Additive manufacturing is an emerging method to produce customized parts with functional materials without big investments. As one of the common additive manufacturing methods, fused deposition modeling (FDM) uses thermoplastic-based feedstock. It has been recently adapted to fabricate composite materials too. Acrylonitrile butadiene styrene (ABS) is the most widely used material as FDM feedstock. However, it is an electrically insulating polymer. Carbon Nanotubes (CNTs) on the other hand are highly conductive. They are attractive fillers because of their high aspect ratio, and excellent mechanical and physical properties. Therefore, a nanocomposite of these two materials can give an electrically conductive material that is potentially compatible with FDM printing.

This work focuses on the investigation of the relationships between the FDM process parameters and the electrical conductivity of the printed ABS/CNT nanocomposites. Nanocomposite filaments with CNT contents up to 10wt% were produced using a twin-screw extruder followed by 3D printing using FDM method. The starting material was pellets from a masterbatch containing 15 wt% CNT. Compression-molded samples of ABS/CNT were also prepared as the bulk baselines. The effects of CNT content and nozzle size on the through-layer and in-layer electrical conductivity of the printed nanocomposites were analyzed.

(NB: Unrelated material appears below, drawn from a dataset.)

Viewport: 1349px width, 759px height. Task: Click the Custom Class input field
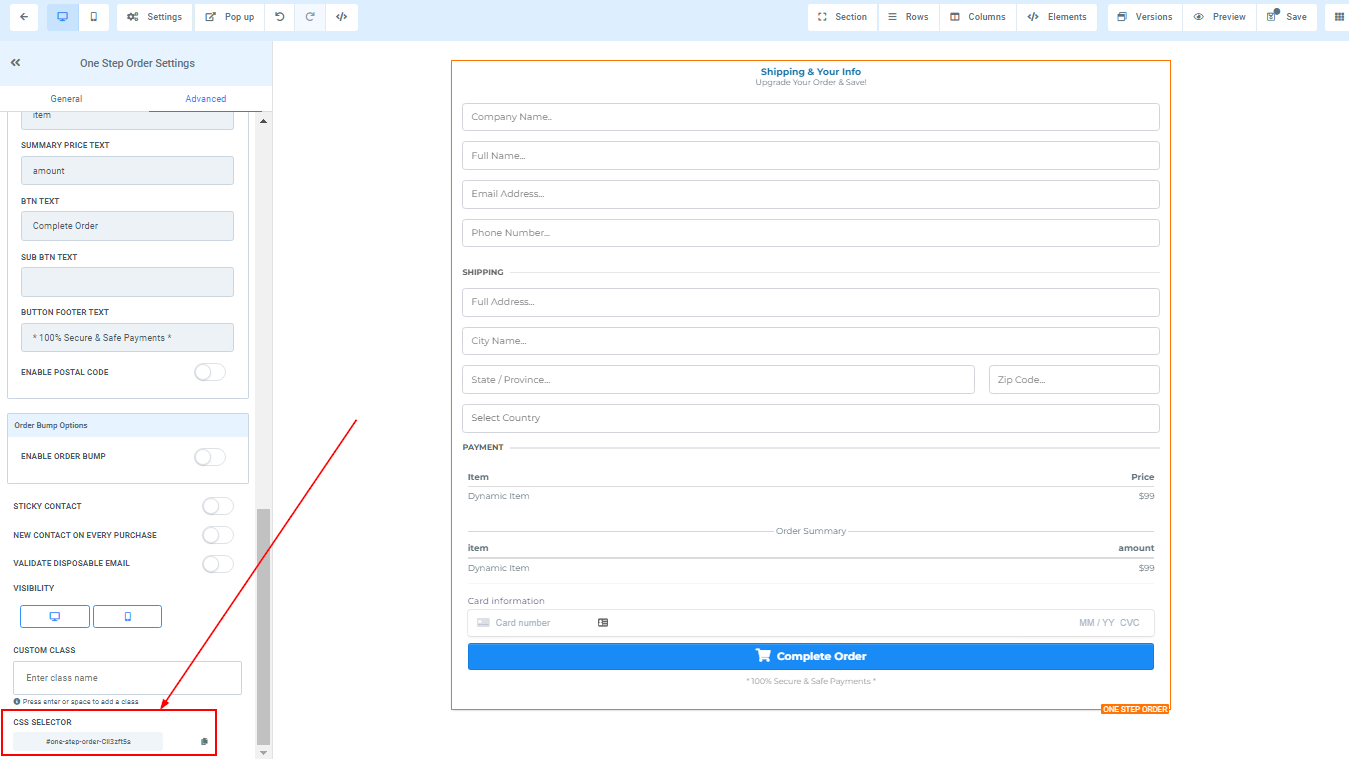click(x=127, y=678)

Overall, a higher percolation threshold was observed in the printed samples, compared to that of the compression-molded counterparts. This resulted in the conductivity of the printed samples that is at least one order of magnitude lower. Moreover, at CNT contents up to 5 wt%, the in-layer conductivity of the printed samples was almost two orders of magnitudes higher than that in the through-layer direction. In ABS/3 wt% CNT samples, the through-layer conductivity continuously decreased as the nozzle diameter was decreased from 0.8 mm to 0.35 mm. These variations in the electrical conductivity were explained in terms of the CNT alignment, caused by the extrusion process during the print, quality of interlayer bonding during deposition, and the voids created due to the discrete nature of the printing process.